What you should do:
For each entry that follows, write out an identical copy.

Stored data

= = = = =

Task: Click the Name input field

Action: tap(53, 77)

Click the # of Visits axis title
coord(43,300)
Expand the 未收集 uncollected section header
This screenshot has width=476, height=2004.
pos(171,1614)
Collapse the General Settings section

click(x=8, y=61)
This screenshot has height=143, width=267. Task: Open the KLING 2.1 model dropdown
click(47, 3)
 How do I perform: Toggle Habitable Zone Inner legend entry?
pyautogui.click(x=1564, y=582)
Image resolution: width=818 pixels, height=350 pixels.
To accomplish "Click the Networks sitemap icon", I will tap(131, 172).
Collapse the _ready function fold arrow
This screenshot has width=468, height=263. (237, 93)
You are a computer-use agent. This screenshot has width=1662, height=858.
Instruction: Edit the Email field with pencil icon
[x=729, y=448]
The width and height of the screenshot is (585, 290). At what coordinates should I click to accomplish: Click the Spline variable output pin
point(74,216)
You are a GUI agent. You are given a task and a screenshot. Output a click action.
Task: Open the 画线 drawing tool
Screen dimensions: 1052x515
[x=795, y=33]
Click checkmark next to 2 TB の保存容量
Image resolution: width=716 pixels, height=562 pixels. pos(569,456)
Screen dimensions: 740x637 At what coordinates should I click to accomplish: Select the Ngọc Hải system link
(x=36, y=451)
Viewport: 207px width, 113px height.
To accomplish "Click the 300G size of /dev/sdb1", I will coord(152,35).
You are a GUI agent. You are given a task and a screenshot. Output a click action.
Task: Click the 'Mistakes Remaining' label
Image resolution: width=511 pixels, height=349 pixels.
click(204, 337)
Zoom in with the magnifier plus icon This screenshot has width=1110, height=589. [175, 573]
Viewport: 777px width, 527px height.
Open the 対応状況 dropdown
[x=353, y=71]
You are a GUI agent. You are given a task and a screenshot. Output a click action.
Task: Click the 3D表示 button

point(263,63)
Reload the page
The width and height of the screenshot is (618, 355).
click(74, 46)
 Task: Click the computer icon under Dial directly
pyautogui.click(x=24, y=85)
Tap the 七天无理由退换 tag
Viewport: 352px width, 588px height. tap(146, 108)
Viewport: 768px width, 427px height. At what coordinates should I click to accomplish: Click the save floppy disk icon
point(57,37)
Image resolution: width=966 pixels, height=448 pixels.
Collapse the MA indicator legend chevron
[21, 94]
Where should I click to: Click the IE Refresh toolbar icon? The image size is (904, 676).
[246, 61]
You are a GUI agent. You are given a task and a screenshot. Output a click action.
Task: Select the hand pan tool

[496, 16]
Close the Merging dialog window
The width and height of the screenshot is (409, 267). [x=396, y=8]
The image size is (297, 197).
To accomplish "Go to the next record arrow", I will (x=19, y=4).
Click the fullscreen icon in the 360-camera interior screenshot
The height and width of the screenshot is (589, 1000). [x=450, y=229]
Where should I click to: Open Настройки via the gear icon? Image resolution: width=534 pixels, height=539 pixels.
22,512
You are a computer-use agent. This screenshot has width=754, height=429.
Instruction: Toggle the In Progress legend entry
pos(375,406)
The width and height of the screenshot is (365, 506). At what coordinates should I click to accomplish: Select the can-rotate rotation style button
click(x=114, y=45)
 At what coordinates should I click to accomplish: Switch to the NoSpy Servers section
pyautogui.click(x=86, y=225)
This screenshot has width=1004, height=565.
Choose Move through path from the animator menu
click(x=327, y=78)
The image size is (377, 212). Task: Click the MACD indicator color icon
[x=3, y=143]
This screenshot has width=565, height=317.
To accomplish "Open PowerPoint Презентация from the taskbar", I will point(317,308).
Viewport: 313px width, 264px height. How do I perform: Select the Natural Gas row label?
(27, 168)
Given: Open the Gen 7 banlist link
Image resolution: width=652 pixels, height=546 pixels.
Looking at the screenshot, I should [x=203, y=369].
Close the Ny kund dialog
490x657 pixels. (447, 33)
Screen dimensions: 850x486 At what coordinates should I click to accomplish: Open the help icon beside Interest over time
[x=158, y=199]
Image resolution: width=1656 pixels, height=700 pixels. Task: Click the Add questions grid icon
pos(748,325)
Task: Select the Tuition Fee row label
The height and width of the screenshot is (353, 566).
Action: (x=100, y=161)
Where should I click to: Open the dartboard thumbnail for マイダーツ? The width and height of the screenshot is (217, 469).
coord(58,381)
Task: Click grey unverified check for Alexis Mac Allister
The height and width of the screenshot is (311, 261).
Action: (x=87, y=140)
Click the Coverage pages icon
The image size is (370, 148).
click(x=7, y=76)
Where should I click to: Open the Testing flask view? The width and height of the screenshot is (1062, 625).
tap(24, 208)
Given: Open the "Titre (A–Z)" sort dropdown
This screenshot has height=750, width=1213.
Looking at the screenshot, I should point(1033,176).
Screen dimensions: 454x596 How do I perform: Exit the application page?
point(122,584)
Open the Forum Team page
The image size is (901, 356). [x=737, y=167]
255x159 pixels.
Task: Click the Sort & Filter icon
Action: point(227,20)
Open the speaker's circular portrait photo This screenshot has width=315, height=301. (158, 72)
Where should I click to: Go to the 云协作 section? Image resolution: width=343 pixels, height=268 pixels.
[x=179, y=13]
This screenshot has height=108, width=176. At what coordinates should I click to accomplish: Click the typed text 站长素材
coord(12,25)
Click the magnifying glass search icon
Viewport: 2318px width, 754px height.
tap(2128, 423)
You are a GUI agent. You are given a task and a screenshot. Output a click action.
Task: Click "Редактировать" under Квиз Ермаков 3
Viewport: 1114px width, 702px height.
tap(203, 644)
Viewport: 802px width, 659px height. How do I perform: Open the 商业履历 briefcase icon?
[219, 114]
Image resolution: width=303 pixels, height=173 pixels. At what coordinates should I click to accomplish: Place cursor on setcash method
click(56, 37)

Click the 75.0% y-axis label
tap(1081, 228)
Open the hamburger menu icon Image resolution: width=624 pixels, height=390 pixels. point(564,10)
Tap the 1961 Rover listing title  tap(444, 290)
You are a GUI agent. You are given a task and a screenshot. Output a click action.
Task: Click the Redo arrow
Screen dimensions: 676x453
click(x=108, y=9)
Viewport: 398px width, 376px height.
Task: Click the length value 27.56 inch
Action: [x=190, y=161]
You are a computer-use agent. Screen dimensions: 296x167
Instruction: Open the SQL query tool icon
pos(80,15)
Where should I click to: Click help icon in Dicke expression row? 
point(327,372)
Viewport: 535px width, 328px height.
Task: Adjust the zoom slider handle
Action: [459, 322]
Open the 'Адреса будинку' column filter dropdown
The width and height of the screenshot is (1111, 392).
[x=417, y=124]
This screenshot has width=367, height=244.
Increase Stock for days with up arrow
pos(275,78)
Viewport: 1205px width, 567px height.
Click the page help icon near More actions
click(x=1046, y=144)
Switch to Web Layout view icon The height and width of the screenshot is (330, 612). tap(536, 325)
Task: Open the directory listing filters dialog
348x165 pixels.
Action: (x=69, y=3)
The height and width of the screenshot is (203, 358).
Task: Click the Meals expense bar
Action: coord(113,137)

= = = = =

Solution for this problem:
Task: Click the Name input field

Action: tap(53, 77)

Click the # of Visits axis title
coord(43,300)
Expand the 未收集 uncollected section header
This screenshot has width=476, height=2004.
pos(171,1614)
Collapse the General Settings section

click(x=8, y=61)
This screenshot has height=143, width=267. Task: Open the KLING 2.1 model dropdown
click(47, 3)
 How do I perform: Toggle Habitable Zone Inner legend entry?
pyautogui.click(x=1564, y=582)
Image resolution: width=818 pixels, height=350 pixels.
To accomplish "Click the Networks sitemap icon", I will tap(131, 172).
Collapse the _ready function fold arrow
This screenshot has width=468, height=263. (237, 93)
You are a computer-use agent. This screenshot has width=1662, height=858.
Instruction: Edit the Email field with pencil icon
[x=729, y=448]
The width and height of the screenshot is (585, 290). At what coordinates should I click to accomplish: Click the Spline variable output pin
point(74,216)
You are a GUI agent. You are given a task and a screenshot. Output a click action.
Task: Open the 画线 drawing tool
Screen dimensions: 1052x515
[x=795, y=33]
Click checkmark next to 2 TB の保存容量
Image resolution: width=716 pixels, height=562 pixels. pos(569,456)
Screen dimensions: 740x637 At what coordinates should I click to accomplish: Select the Ngọc Hải system link
(x=36, y=451)
Viewport: 207px width, 113px height.
To accomplish "Click the 300G size of /dev/sdb1", I will coord(152,35).
You are a GUI agent. You are given a task and a screenshot. Output a click action.
Task: Click the 'Mistakes Remaining' label
Image resolution: width=511 pixels, height=349 pixels.
click(204, 337)
Zoom in with the magnifier plus icon This screenshot has width=1110, height=589. [175, 573]
Viewport: 777px width, 527px height.
Open the 対応状況 dropdown
[x=353, y=71]
You are a GUI agent. You are given a task and a screenshot. Output a click action.
Task: Click the 3D表示 button

point(263,63)
Reload the page
The width and height of the screenshot is (618, 355).
click(74, 46)
 Task: Click the computer icon under Dial directly
pyautogui.click(x=24, y=85)
Tap the 七天无理由退换 tag
Viewport: 352px width, 588px height. tap(146, 108)
Viewport: 768px width, 427px height. At what coordinates should I click to accomplish: Click the save floppy disk icon
point(57,37)
Image resolution: width=966 pixels, height=448 pixels.
Collapse the MA indicator legend chevron
[21, 94]
Where should I click to: Click the IE Refresh toolbar icon? The image size is (904, 676).
[246, 61]
You are a GUI agent. You are given a task and a screenshot. Output a click action.
Task: Select the hand pan tool

[496, 16]
Close the Merging dialog window
The width and height of the screenshot is (409, 267). [x=396, y=8]
The image size is (297, 197).
To accomplish "Go to the next record arrow", I will (x=19, y=4).
Click the fullscreen icon in the 360-camera interior screenshot
The height and width of the screenshot is (589, 1000). [x=450, y=229]
Where should I click to: Open Настройки via the gear icon? Image resolution: width=534 pixels, height=539 pixels.
22,512
You are a computer-use agent. This screenshot has width=754, height=429.
Instruction: Toggle the In Progress legend entry
pos(375,406)
The width and height of the screenshot is (365, 506). At what coordinates should I click to accomplish: Select the can-rotate rotation style button
click(x=114, y=45)
 At what coordinates should I click to accomplish: Switch to the NoSpy Servers section
pyautogui.click(x=86, y=225)
This screenshot has width=1004, height=565.
Choose Move through path from the animator menu
click(x=327, y=78)
The image size is (377, 212). Task: Click the MACD indicator color icon
[x=3, y=143]
This screenshot has width=565, height=317.
To accomplish "Open PowerPoint Презентация from the taskbar", I will point(317,308).
Viewport: 313px width, 264px height. How do I perform: Select the Natural Gas row label?
(27, 168)
Given: Open the Gen 7 banlist link
Image resolution: width=652 pixels, height=546 pixels.
Looking at the screenshot, I should [x=203, y=369].
Close the Ny kund dialog
490x657 pixels. (447, 33)
Screen dimensions: 850x486 At what coordinates should I click to accomplish: Open the help icon beside Interest over time
[x=158, y=199]
Image resolution: width=1656 pixels, height=700 pixels. Task: Click the Add questions grid icon
pos(748,325)
Task: Select the Tuition Fee row label
The height and width of the screenshot is (353, 566).
Action: (x=100, y=161)
Where should I click to: Open the dartboard thumbnail for マイダーツ? The width and height of the screenshot is (217, 469).
coord(58,381)
Task: Click grey unverified check for Alexis Mac Allister
The height and width of the screenshot is (311, 261).
Action: (x=87, y=140)
Click the Coverage pages icon
The image size is (370, 148).
click(x=7, y=76)
Where should I click to: Open the Testing flask view? The width and height of the screenshot is (1062, 625).
tap(24, 208)
Given: Open the "Titre (A–Z)" sort dropdown
This screenshot has height=750, width=1213.
Looking at the screenshot, I should point(1033,176).
Screen dimensions: 454x596 How do I perform: Exit the application page?
point(122,584)
Open the Forum Team page
The image size is (901, 356). [x=737, y=167]
255x159 pixels.
Task: Click the Sort & Filter icon
Action: point(227,20)
Open the speaker's circular portrait photo This screenshot has width=315, height=301. (158, 72)
Where should I click to: Go to the 云协作 section? Image resolution: width=343 pixels, height=268 pixels.
[x=179, y=13]
This screenshot has height=108, width=176. At what coordinates should I click to accomplish: Click the typed text 站长素材
coord(12,25)
Click the magnifying glass search icon
Viewport: 2318px width, 754px height.
tap(2128, 423)
You are a GUI agent. You are given a task and a screenshot. Output a click action.
Task: Click "Редактировать" under Квиз Ермаков 3
Viewport: 1114px width, 702px height.
tap(203, 644)
Viewport: 802px width, 659px height. How do I perform: Open the 商业履历 briefcase icon?
[219, 114]
Image resolution: width=303 pixels, height=173 pixels. At what coordinates should I click to accomplish: Place cursor on setcash method
click(56, 37)

Click the 75.0% y-axis label
tap(1081, 228)
Open the hamburger menu icon Image resolution: width=624 pixels, height=390 pixels. point(564,10)
Tap the 1961 Rover listing title  tap(444, 290)
You are a GUI agent. You are given a task and a screenshot. Output a click action.
Task: Click the Redo arrow
Screen dimensions: 676x453
click(x=108, y=9)
Viewport: 398px width, 376px height.
Task: Click the length value 27.56 inch
Action: [x=190, y=161]
You are a computer-use agent. Screen dimensions: 296x167
Instruction: Open the SQL query tool icon
pos(80,15)
Where should I click to: Click help icon in Dicke expression row? 
point(327,372)
Viewport: 535px width, 328px height.
Task: Adjust the zoom slider handle
Action: [459, 322]
Open the 'Адреса будинку' column filter dropdown
The width and height of the screenshot is (1111, 392).
[x=417, y=124]
This screenshot has width=367, height=244.
Increase Stock for days with up arrow
pos(275,78)
Viewport: 1205px width, 567px height.
Click the page help icon near More actions
click(x=1046, y=144)
Switch to Web Layout view icon The height and width of the screenshot is (330, 612). tap(536, 325)
Task: Open the directory listing filters dialog
348x165 pixels.
Action: (x=69, y=3)
The height and width of the screenshot is (203, 358).
Task: Click the Meals expense bar
Action: coord(113,137)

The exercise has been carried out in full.